Asymptomatic covid death is those who tested positive but never developed an acute respiratory phase.
In the “first wave” by far the most “covid deaths” were asymptomatic. The obvious question that arises is how is it possible to die from a disease for which you have no symptoms?
“I can’t help but think that NHS staff may well have thought they were knee deep in covid death when they were merely knee deep in non-respiratory death that got tagged as covid following a positive test result that tells us nothing about infection and, in fact, nothing about viral presence (a primer sequence is not a genome),” Dee wrote.
During the “first wave” a rough rule of thumb suggests three asymptomatic deaths for every symptomatic death. But things changed during the second and third waves; for every symptomatic covid death, there was an asymptomatic covid death.

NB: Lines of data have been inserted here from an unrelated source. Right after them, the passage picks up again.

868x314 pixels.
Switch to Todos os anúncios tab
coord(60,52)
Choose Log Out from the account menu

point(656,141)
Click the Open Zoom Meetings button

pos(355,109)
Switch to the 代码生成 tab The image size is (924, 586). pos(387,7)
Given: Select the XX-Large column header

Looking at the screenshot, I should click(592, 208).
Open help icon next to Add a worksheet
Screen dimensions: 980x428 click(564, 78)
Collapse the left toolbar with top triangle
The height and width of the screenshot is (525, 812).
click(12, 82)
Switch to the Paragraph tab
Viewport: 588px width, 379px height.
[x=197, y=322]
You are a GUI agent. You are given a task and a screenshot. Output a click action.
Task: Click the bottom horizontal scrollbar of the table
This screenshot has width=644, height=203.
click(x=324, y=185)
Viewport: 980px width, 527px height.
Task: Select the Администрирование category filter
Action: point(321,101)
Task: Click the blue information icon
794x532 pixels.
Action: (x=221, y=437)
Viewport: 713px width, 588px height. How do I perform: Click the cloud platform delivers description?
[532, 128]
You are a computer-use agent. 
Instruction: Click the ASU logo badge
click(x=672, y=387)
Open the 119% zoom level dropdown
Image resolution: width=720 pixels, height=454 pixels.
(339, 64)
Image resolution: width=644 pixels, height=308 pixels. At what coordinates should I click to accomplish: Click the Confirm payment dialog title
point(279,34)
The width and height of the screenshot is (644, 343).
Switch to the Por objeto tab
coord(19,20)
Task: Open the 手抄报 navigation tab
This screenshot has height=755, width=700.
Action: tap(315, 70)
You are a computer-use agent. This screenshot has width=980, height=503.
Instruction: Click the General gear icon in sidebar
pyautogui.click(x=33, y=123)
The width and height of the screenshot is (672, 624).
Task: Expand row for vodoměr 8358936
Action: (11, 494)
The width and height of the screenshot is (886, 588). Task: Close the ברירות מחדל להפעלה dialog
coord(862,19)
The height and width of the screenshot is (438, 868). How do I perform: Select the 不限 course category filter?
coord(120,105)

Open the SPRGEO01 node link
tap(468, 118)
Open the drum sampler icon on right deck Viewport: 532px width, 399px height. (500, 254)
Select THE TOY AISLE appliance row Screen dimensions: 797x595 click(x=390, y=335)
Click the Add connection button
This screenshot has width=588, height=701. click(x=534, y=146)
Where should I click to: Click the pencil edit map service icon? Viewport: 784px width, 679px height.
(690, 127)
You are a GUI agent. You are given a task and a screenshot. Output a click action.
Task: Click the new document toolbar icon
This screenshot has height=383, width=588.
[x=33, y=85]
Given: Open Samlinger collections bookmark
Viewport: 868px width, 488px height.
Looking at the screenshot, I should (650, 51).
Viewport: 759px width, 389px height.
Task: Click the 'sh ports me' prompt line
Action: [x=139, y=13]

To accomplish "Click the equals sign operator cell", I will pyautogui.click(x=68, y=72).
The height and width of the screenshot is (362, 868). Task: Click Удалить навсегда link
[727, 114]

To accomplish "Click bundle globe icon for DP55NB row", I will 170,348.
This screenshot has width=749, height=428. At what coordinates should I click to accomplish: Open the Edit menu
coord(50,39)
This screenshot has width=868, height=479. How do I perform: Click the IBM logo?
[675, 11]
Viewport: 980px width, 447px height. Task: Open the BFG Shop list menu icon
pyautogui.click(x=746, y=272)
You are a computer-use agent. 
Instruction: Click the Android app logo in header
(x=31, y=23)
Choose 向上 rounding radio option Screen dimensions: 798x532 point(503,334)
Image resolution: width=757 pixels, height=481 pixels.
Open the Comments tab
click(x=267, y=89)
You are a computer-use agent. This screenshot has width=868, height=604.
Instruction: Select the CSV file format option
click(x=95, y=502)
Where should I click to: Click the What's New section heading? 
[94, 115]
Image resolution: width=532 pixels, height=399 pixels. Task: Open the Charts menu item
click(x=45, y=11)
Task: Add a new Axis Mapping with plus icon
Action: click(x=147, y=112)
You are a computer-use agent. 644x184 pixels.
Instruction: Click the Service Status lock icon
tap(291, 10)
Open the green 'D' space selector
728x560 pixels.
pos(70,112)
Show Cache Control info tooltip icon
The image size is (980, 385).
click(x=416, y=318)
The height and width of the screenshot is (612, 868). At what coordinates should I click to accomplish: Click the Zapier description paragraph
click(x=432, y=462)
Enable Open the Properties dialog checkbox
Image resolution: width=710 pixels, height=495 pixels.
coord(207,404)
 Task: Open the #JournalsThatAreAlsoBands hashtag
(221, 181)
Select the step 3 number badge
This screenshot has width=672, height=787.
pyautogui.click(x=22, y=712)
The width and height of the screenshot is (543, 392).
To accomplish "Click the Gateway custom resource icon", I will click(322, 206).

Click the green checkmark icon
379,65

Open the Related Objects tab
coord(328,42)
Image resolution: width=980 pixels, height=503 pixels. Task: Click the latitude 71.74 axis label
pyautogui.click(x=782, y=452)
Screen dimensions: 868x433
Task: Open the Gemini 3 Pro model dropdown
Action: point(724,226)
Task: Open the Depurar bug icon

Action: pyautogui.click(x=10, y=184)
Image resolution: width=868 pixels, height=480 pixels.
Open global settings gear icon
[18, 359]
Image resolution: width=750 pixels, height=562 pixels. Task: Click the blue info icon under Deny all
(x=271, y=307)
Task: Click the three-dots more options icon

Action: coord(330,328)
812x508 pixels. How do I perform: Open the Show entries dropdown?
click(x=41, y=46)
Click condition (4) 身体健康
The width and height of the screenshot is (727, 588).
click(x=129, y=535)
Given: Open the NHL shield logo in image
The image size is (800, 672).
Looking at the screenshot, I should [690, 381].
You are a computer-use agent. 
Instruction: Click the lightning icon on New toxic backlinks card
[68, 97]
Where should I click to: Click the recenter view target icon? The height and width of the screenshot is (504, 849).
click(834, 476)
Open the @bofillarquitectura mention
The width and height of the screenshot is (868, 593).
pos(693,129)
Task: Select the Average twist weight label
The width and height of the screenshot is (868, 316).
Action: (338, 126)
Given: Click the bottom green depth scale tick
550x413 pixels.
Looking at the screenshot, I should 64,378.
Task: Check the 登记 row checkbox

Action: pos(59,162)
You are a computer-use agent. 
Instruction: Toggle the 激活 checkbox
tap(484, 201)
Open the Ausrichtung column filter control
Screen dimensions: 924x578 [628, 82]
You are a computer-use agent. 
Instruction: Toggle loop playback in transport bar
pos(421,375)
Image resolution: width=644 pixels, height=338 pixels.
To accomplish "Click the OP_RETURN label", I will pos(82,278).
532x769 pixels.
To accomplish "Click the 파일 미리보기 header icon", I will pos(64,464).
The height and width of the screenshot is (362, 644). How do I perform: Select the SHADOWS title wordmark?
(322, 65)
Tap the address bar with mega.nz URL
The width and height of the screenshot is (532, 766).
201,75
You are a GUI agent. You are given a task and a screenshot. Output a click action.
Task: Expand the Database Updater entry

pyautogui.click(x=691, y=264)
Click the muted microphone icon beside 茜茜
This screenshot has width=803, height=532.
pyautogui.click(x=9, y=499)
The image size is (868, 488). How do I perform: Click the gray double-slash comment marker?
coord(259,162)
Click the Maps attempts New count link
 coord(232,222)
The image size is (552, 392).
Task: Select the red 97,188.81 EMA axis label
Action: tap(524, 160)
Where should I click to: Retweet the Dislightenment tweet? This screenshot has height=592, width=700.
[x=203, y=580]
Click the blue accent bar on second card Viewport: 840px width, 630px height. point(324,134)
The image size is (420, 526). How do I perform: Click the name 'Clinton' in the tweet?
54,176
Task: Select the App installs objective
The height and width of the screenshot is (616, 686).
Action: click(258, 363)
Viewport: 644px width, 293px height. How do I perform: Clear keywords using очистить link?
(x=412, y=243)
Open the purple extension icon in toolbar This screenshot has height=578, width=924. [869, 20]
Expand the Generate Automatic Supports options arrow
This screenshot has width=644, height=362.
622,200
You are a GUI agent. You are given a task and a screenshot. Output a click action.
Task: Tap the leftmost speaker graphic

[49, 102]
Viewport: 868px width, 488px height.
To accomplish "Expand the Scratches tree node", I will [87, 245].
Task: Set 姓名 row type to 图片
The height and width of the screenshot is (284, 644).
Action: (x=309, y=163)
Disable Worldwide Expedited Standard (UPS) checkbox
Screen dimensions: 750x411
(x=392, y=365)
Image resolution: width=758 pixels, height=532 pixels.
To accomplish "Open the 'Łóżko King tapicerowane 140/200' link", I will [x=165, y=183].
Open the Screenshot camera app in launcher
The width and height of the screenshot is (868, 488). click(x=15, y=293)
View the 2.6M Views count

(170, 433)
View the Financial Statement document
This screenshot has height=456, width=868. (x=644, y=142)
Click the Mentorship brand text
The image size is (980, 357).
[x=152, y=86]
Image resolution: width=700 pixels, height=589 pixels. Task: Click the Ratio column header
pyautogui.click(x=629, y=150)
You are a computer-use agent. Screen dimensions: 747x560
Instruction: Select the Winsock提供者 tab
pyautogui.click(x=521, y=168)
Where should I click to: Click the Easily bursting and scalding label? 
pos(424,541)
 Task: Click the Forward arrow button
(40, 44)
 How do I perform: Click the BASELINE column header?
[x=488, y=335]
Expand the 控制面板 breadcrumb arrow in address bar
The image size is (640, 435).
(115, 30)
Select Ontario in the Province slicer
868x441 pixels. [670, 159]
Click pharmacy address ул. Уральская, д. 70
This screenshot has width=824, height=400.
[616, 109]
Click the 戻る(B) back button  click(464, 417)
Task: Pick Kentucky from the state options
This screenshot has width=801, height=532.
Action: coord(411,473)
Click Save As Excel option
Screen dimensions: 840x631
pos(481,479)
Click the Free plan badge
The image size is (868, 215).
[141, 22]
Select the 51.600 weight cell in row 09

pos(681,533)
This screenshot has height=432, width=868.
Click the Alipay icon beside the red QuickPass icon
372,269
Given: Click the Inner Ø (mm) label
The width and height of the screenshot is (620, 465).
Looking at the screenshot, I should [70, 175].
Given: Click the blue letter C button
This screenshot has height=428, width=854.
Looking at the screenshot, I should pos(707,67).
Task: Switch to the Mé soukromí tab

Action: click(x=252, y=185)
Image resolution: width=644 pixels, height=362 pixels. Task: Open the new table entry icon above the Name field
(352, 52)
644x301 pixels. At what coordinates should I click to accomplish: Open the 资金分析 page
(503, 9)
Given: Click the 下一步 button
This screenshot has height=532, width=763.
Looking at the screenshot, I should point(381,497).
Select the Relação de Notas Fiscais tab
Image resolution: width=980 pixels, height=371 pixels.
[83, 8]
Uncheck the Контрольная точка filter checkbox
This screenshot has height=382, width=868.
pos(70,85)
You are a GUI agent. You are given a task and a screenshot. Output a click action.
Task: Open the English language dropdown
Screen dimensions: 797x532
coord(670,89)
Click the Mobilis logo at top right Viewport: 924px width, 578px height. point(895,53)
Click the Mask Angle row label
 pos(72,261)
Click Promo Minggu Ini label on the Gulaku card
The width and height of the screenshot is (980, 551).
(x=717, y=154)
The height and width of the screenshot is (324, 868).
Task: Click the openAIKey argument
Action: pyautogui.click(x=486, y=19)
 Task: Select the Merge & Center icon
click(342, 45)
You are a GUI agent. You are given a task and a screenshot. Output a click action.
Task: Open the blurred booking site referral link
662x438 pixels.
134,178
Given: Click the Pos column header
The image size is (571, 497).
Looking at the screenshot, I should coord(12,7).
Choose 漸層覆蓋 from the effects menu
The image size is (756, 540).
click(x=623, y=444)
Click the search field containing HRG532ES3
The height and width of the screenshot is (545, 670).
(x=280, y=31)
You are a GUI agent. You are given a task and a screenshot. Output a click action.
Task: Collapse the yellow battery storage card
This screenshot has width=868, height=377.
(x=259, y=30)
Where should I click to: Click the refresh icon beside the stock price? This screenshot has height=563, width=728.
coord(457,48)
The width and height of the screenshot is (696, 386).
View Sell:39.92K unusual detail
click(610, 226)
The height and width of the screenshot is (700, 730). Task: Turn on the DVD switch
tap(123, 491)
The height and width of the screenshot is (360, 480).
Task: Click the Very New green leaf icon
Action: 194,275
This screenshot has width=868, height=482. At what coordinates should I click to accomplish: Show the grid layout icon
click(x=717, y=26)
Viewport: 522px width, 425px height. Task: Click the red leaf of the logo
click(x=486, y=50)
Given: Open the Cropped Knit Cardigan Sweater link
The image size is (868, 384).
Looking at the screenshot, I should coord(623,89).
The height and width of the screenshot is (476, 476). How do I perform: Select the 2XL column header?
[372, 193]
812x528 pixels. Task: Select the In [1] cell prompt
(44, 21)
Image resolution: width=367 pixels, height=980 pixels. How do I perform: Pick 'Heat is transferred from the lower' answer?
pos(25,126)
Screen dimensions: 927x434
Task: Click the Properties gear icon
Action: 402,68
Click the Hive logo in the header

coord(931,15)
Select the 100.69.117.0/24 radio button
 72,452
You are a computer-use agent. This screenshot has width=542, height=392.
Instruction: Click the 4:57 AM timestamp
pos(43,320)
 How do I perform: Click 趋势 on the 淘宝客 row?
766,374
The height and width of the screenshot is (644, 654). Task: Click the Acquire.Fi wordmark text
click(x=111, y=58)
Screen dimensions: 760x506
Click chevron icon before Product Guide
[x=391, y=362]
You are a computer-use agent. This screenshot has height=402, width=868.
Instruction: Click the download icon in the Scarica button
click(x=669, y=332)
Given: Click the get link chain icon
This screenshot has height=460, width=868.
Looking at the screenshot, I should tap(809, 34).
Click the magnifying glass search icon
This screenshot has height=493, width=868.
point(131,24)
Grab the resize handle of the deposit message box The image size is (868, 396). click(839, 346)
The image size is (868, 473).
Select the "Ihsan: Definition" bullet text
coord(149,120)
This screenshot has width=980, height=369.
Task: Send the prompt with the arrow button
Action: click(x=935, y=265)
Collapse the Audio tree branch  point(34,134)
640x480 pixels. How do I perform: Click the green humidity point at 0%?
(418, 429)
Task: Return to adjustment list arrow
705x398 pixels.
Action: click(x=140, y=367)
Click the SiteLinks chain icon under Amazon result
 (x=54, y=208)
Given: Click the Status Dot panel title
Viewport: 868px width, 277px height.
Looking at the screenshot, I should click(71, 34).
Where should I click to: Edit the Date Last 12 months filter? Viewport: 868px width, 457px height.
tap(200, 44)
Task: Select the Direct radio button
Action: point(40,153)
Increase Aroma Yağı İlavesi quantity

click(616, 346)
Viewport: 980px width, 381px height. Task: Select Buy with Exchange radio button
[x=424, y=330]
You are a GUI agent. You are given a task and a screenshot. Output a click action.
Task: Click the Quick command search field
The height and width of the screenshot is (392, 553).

If vaccines were efficacious as claimed then why do we see a peak in symptomatic covid death 6 weeks after rollout began? And why does symptomatic covid death mirror asymptomatic covid death in the vaccine era?
I’d sure like to get my hands on the case notes because I’d bet good money that what we’re calling asymptomatic covid deaths are deaths from other causes that were labelled such simply because of a single positive test result rather than the considered diagnosis of an experienced medic unfettered by WHO and NHS protocols.
In this regard, I’ve had three NHS clinical coders confide they were instructed by management to code a case as covid even though Senior House Officers were writing ‘NOT COVID’ across case notes.
It is a shame we can’t offer job protection for whistle-blowers like these, but even if we could a big problem lies with the fascist views and aggressive attitudes of colleagues. Several healthcare professionals have provided me with reports of utterly shameful behaviour of senior staff when they’ve tried to raise genuine concerns: I no longer recognise the service in which I once served.Catastrophic Health Collapse (part 7), John Dee, 24 April 2023
That NHS clinical coders were instructed to code non-covid cases as “covid” in some way supports statements made by Sai, a former NHS Director of End-of-Life Care, in January:
“Patients being admitted and dying with very common conditions such as old age, myocardial infarctions, end-stage kidney failure, haemorrhages, strokes, COPD and cancer etc. were all now being certified as covid-19 via the Medical Examiner System.
“Hospitals were switching to and from the Medical Examiner System and the pre-pandemic system as [and] when they pleased. When covid-19 deaths needed to be increased, the hospital would switch to the Medical Examiner System.”